→ **Task statement**:
Look below for the line containing "Where should I click to: Start". Reproduce it and every line after it exactly, and nothing more.

→ **Material for the task**:
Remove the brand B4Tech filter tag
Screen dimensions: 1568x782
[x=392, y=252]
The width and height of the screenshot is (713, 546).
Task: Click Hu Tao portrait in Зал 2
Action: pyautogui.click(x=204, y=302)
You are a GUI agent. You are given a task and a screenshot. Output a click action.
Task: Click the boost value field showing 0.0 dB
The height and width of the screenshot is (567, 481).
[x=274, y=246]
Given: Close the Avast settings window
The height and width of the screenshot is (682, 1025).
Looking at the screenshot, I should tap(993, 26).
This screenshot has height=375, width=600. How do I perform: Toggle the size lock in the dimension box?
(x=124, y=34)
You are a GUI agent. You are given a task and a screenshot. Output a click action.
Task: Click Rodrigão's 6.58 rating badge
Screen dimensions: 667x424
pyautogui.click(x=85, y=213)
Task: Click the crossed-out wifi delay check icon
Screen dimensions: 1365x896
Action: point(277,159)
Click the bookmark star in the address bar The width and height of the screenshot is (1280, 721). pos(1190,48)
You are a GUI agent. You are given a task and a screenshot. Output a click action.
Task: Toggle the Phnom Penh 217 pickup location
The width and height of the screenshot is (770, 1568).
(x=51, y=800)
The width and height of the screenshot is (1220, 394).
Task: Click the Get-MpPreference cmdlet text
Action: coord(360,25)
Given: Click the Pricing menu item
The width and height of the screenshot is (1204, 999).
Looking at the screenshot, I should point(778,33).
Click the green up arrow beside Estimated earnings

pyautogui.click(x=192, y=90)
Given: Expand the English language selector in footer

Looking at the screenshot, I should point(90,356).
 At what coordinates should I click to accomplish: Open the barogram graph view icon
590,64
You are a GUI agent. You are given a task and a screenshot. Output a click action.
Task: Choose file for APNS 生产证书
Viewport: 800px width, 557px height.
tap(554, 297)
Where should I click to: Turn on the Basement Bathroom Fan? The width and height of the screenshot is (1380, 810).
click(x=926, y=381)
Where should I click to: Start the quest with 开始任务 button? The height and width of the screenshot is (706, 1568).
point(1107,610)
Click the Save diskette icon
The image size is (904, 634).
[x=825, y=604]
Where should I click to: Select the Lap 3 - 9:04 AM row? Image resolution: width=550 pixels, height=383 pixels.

→ **Your response**:
Where should I click to: Start the quest with 开始任务 button? The height and width of the screenshot is (706, 1568).
point(1107,610)
Click the Save diskette icon
The image size is (904, 634).
[x=825, y=604]
Where should I click to: Select the Lap 3 - 9:04 AM row? Image resolution: width=550 pixels, height=383 pixels.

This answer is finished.